For demonstration purposes, let us only consider 7 categories of the newgroups. This will allow us to keep the corpora short and therefore our computing times low. 

In [5]:
categories = ['alt.atheism','comp.graphics','misc.forsale','rec.autos','sci.crypt','soc.religion.christian','talk.politics.guns']
remove = ('headers', 'footers', 'quotes')
newsgroups = fetch_20newsgroups(subset = 'train', categories = categories, remove = remove)

In [6]:
# number of documents in our dataset
newsgroups.filenames.shape

(3983,)

In [7]:
# checkout the first three entries in the dataset
# we will seperate each entry by '\n\n=*=*=*=*=*=*=*=*=\n'
print('\n\n=*=*=*=*=*=*=*=*=\n'.join(newsgroups.data[:3]))

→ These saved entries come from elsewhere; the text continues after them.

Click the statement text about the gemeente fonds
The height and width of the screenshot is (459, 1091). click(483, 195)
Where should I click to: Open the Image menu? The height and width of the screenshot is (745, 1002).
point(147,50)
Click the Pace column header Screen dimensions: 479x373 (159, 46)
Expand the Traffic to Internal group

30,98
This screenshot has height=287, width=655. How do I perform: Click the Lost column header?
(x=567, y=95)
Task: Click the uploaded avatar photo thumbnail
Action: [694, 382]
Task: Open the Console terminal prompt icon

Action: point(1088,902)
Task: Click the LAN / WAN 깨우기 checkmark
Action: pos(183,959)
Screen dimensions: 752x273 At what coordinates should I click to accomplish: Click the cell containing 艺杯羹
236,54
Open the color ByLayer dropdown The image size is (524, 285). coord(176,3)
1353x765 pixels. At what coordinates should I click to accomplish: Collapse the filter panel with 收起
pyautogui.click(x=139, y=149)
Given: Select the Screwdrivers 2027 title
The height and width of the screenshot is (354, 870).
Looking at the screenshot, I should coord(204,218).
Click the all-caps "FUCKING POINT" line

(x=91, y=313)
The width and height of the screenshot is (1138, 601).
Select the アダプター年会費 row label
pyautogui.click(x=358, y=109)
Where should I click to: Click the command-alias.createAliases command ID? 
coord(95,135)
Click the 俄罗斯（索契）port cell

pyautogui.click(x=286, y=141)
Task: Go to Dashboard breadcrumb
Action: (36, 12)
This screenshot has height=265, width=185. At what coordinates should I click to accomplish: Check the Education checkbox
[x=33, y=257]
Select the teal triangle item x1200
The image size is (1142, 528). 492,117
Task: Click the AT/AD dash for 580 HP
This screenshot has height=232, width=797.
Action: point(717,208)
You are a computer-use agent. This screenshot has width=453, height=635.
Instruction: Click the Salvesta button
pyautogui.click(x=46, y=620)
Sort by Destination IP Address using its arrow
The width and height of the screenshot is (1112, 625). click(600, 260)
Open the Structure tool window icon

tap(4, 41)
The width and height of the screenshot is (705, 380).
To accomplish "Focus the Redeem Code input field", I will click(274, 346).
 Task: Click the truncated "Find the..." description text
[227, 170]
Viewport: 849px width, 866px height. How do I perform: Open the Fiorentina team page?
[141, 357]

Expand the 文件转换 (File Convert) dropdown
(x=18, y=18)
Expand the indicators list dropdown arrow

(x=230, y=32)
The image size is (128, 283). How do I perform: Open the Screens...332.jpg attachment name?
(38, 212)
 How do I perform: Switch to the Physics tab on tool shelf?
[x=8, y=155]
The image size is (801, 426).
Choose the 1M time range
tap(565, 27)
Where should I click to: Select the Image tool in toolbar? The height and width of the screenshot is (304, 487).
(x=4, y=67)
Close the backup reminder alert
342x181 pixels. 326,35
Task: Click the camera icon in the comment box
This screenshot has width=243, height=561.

Find an encyclopedia. Volume H. Now look up Hitler, Adolf. He had
many more people than just Germans enamoured with him.

P.

=*=*=*=*=*=*=*=*=


I don't know which passage you are refering to, but the passage I have
often seen cited as an example of a mother image of God is Isaiah 49:15
"Can a woman forget her sucking child / that she should have no 
compassion / on the son of her womb? / Even these may forget, / 
yet I will not forget you." 
 
This passage is *not* a mother image of God at all. The mother here
is the image of the best human constancy can show, and it is 
contrasted with the constancy of God. The mother figure here represents
mankind, not God.
-- 
Mark Baker                  | "The task ... is not to cut down jungles, but 
aa888@Freenet.carleton.ca   | to irrigate deserts." -- C. S. Lewis

[Luke 13:34   O Jerusalem, Jerusalem, killing the prophets and stoning those
who are sent to you! How often would I have gathered your children together
as a hen gathers her brood

From the above it is quite clear the the entries correspond to politics, religion and graphics respectively. Let's see if this is correct?

In [8]:
# obtain index of the target labels
newsgroups.target[:3]

array([0, 5, 1])

In [9]:
# obtain the corresponding elements from target_names
np.array(newsgroups.target_names)[newsgroups.target[:3]]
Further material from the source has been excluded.